Thank you for clearing up my oversite glycerine. It's been a while since I looked at the specs for the cameras, and I thought I had remembered them correctly but, I was wrong.

Also I saw a used 50d body only at B&H photo going for about $700. B&H is a reputable dealer at least in my past dealings with them. I bought an Elan IIE through them back in 1998, never had a problem.


----------



## alphageek (Nov 16, 2009)

My 2 cents... I'm a HUGE canon fan - Every camera I've owned back since my Canon 35mm SLR has been one.

However, the 40D is probably a bit much.   It has some 'semi pro' features, but a base one would be better on the wallet, and unless you take pictures daily and need the features, an XS, XSi or T1i would be MUCH better for you... I just looked at newegg.com (not camera specific site like B&H, but good overall site!) and you can get an XS with kit lense NEW for $500....

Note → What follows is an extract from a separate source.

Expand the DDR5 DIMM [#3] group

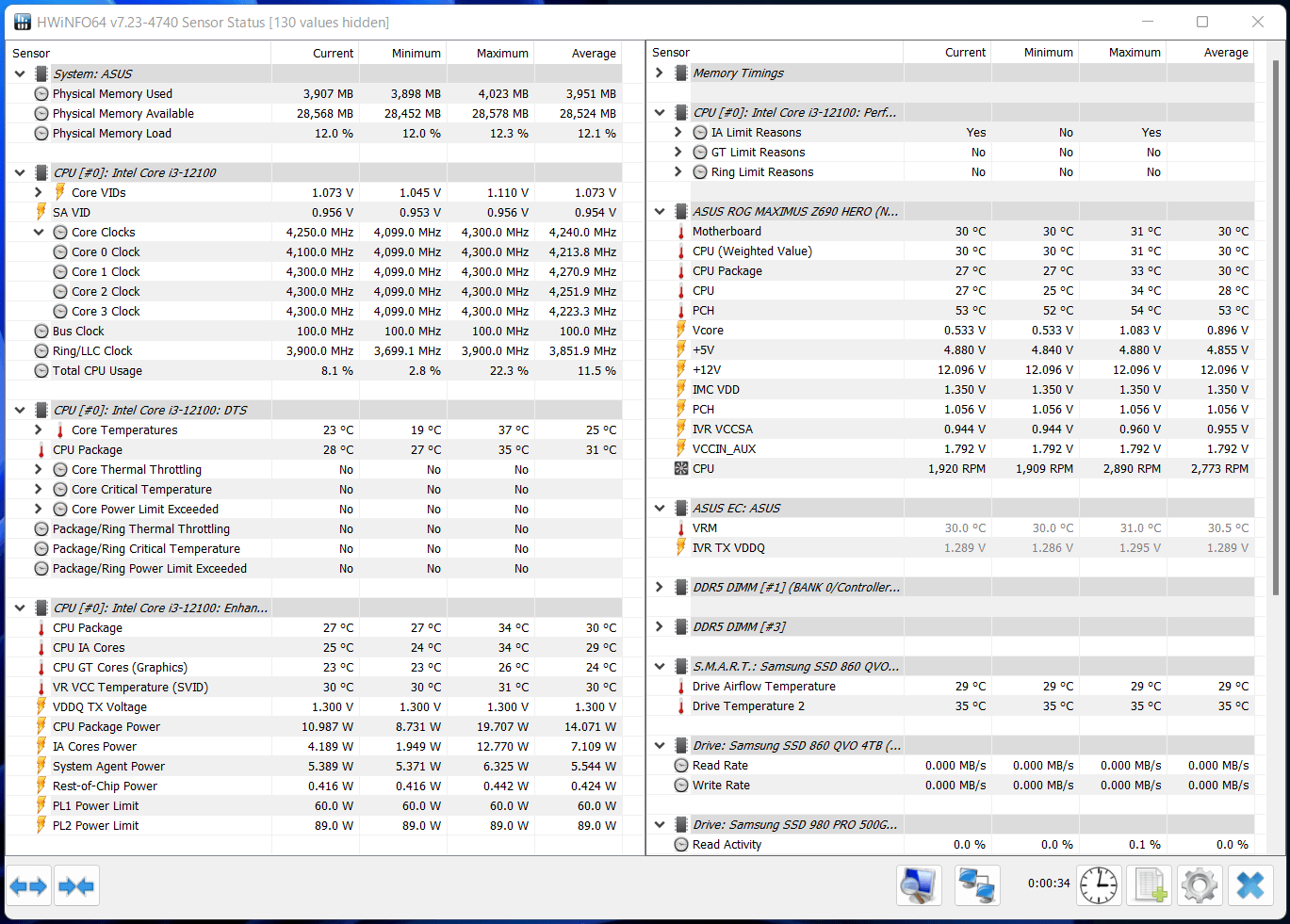click(660, 626)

I'd look at the entry level... For me its gonna be a T1i SOON!!!  (Sometime before June!)


----------



## workinforwood (Nov 16, 2009)

Ok, thanks everyone. We are going to take this information and we are going to go to a professional camera store and speak with an expert to purchase a brand new camera with warranty.  I must have a camera with as close to professional quality as possible.  I do realize I will need you guys to help me to use the camera of course, because there is a learning curve, but first I need the camera that can perform when used properly. the camera I use now does not. It is all automatic and is easily fooled.  I need the best possible pics I can afford, for my website and for articles.  Some day not so far off I would like to write a book on my own too, and it all starts with quality photo's.  I push myself way to hard that I can't afford to be embarassed by poor photography, or all my work is for not.


----------



## razor524 (Nov 16, 2009)

I think that the 40D is a good camera. I had a 30D, then a 50D and now a 7D. I obviously use it for a lot more that pens and artwork. I believe that the 40D is great for what you want to do. B&H photo on the internet seems to have the best prices and I have purchased a lot of stuff from them. A good gauge for price on used canon stuff is the for sale threads on the photography on the net site http://photography-on-the.net/forum/forumdisplay.php?f=14. I would get a 50D or 40D over the xsi etc every time. Go hold them at the store and you will see. The 100mm macro lens that canon sells is great for close up work as well.


----------



## mredburn (Nov 16, 2009)

May I add to the confusion by recomending Nikon D60 10.2mgp, 2 auctions from a company I have done several transactions with. Cameta 
http://cgi.ebay.com/Nikon-D60-Digit...wItemQQptZDigital_Cameras?hash=item2ea8a94894
this is a new set up but the same camera.
and http://cgi.ebay.com/Nikon-D60-Digit...wItemQQptZDigital_Cameras?hash=item518e3617c9 This is a factory demo  with warranty.  My wife uses the dx series but the new d700 is better. you will need to determine in your wifes photogaphy needs as well as your photos, warrant that kind of money.   my wife has a Nikon vibration reduction lens  80-400 and does it make a difference.  I have a 28-300 tamron and will replace it with a 28-300 vibration reduction lens. Although Tamron calls it something else. The 28-300 has macro capabilities and is great for an all around lens I believe they make them for Canons as well. However its retails for as much as the cameras your looking at.   Good luck


----------



## glycerine (Nov 16, 2009)

workinforwood said:


> Ok, thanks everyone. We are going to take this information and we are going to go to a professional camera store and speak with an expert to purchase a brand new camera with warranty. I must have a camera with as close to professional quality as possible. I do realize I will need you guys to help me to use the camera of course, because there is a learning curve, but first I need the camera that can perform when used properly. the camera I use now does not. It is all automatic and is easily fooled. I need the best possible pics I can afford, for my website and for articles. Some day not so far off I would like to write a book on my own too, and it all starts with quality photo's. I push myself way to hard that I can't afford to be embarassed by poor photography, or all my work is for not.


 
Something I know others have mentioned is the "glass".  Take a look at the "kit lens" if you're looking at kits and if you don't think the quality is there, then just buy the camera body and get a better lens instead.  The camera may have a perfectly flawless 10MP sensor in it, but if the lens is slightly flawed, you want get the sharp image that the camera is capable of producing.  A great camera with a crappy lens will take crappy pictures... Primary lenses usually have the best optics (lens with no zoom), so if you can "zoom" by moving the camera closer or further away from the subject, a primary lens may be the ticket.


----------



## writestuff (Nov 17, 2009)

*Cannon SX10 IS*

This is a ten M pixel camera with 20X zoom and a lot of pro features, including supermacro.  It has been an easier learning curve for me, and I don't have to carry a bag of lenses around.  I got mine at Refurb depot.com.  less than $400.  you might want to check it out.  In any event, good luck on your search. 
WS


----------